■ **Working data**
■ ■ ■ ■ ■

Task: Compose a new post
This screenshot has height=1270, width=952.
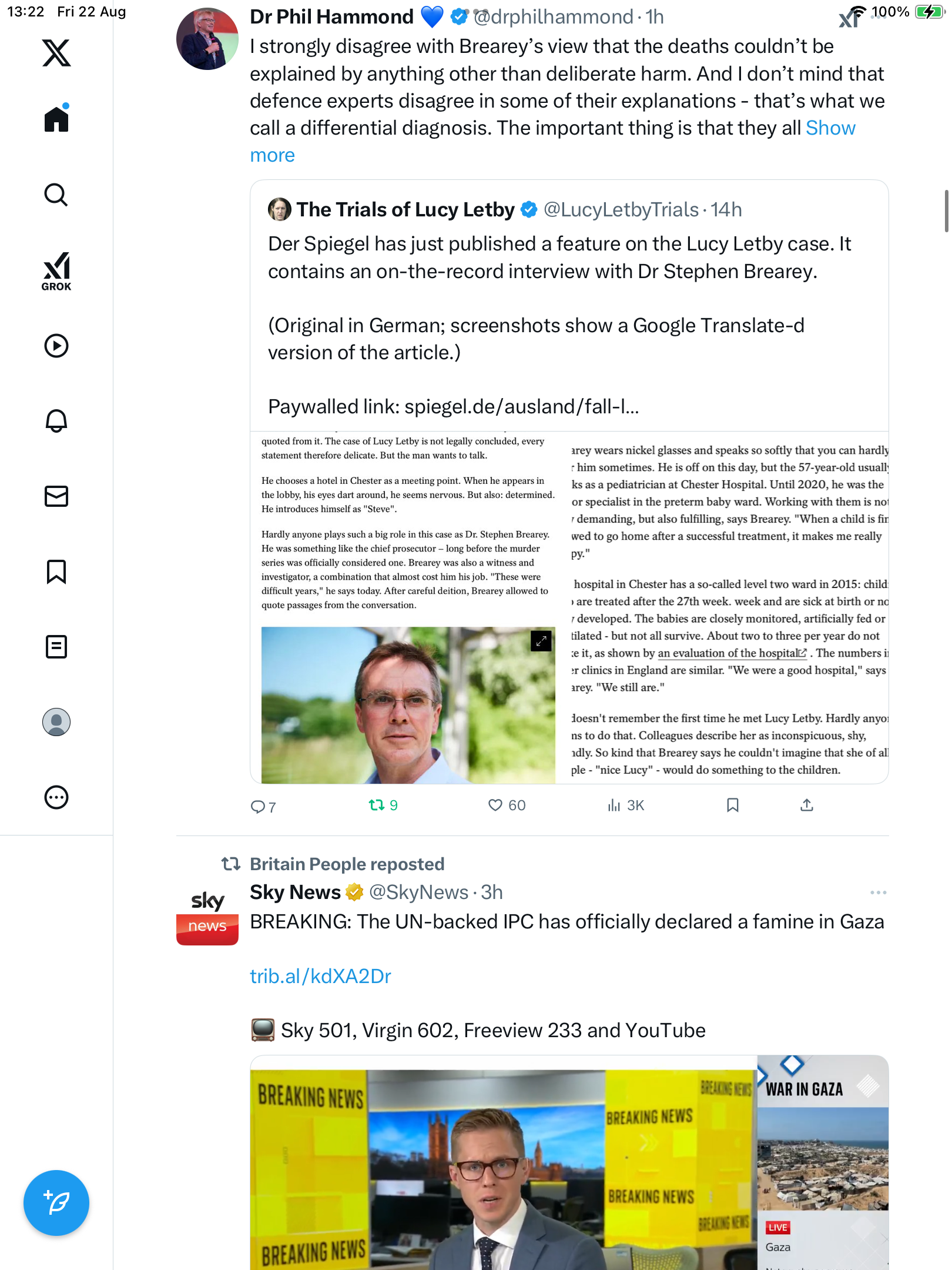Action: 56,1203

■ ■ ■ ■ ■

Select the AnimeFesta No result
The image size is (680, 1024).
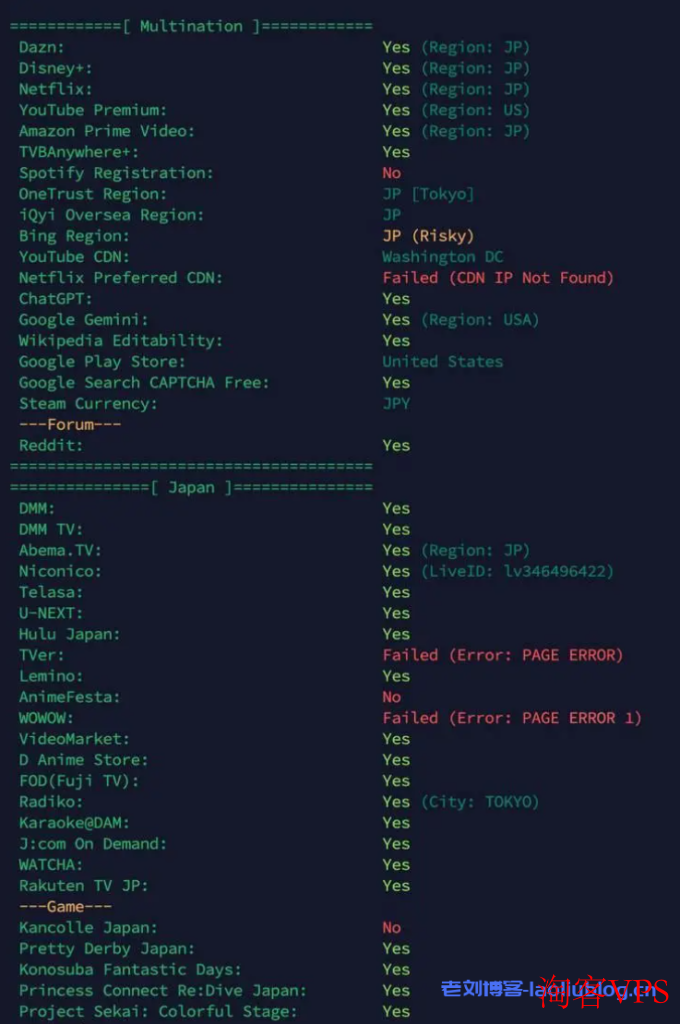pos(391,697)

■ ■ ■ ■ ■

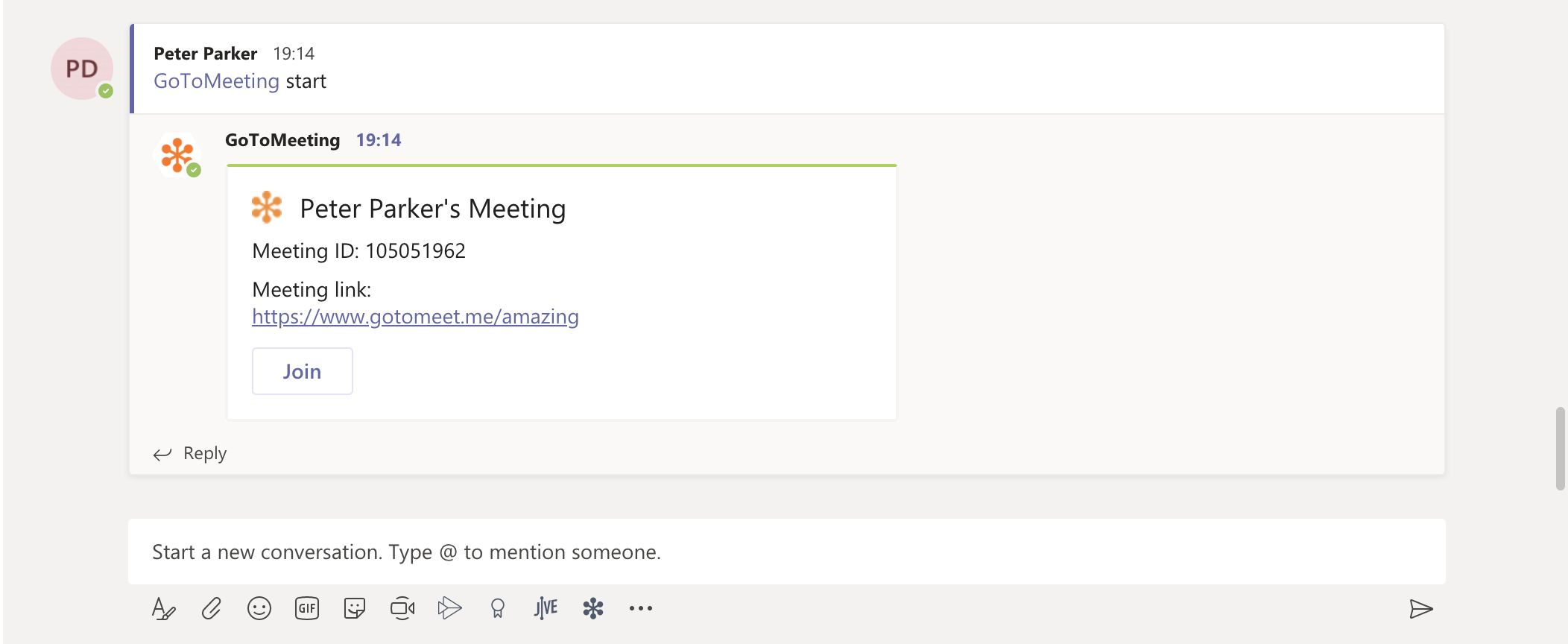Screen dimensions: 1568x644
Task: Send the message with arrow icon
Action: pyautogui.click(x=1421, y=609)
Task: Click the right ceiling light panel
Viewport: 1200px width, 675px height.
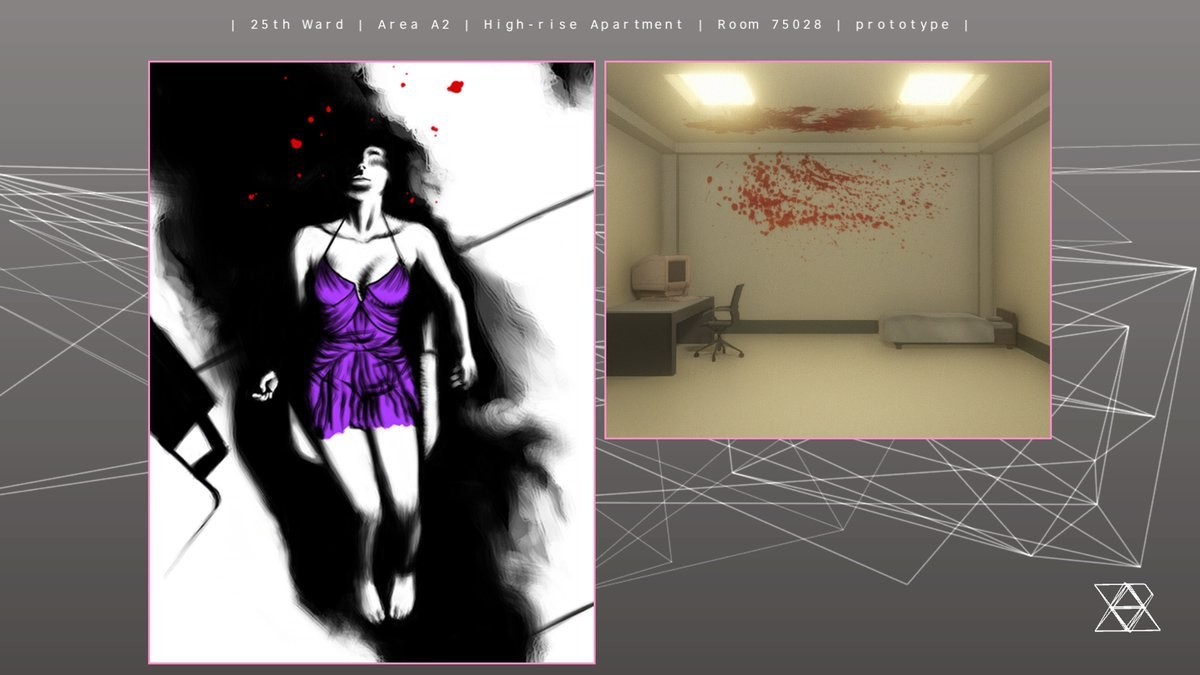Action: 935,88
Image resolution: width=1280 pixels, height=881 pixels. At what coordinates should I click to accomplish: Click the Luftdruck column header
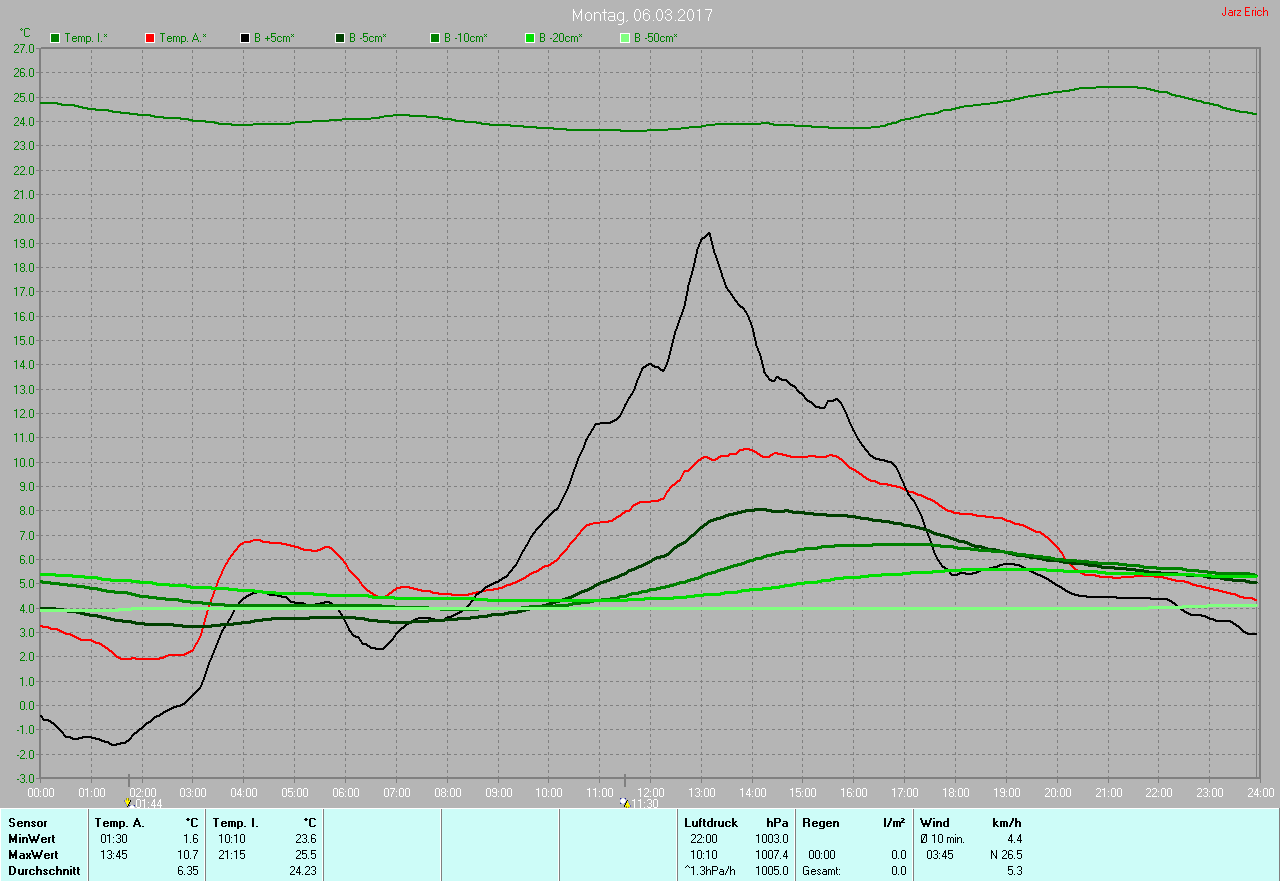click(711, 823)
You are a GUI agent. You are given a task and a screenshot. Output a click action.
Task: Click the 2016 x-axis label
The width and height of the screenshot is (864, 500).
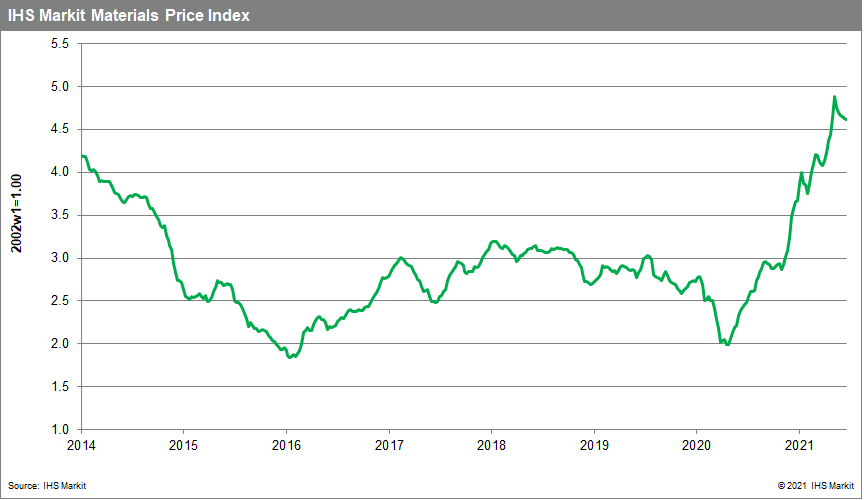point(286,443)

■ ■ ■ ■ ■

■ **What is required**
Using the data above, return the lines from the one holding "Task: Click the right ceiling light panel" through the one holding "Task: Click the 2016 x-axis label" exactly, but not the pictures.

■ **Result of the task**
Task: Click the right ceiling light panel
Viewport: 1200px width, 675px height.
Action: 935,88
Image resolution: width=1280 pixels, height=881 pixels. At what coordinates should I click to accomplish: Click the Luftdruck column header
click(711, 823)
You are a GUI agent. You are given a task and a screenshot. Output a click action.
Task: Click the 2016 x-axis label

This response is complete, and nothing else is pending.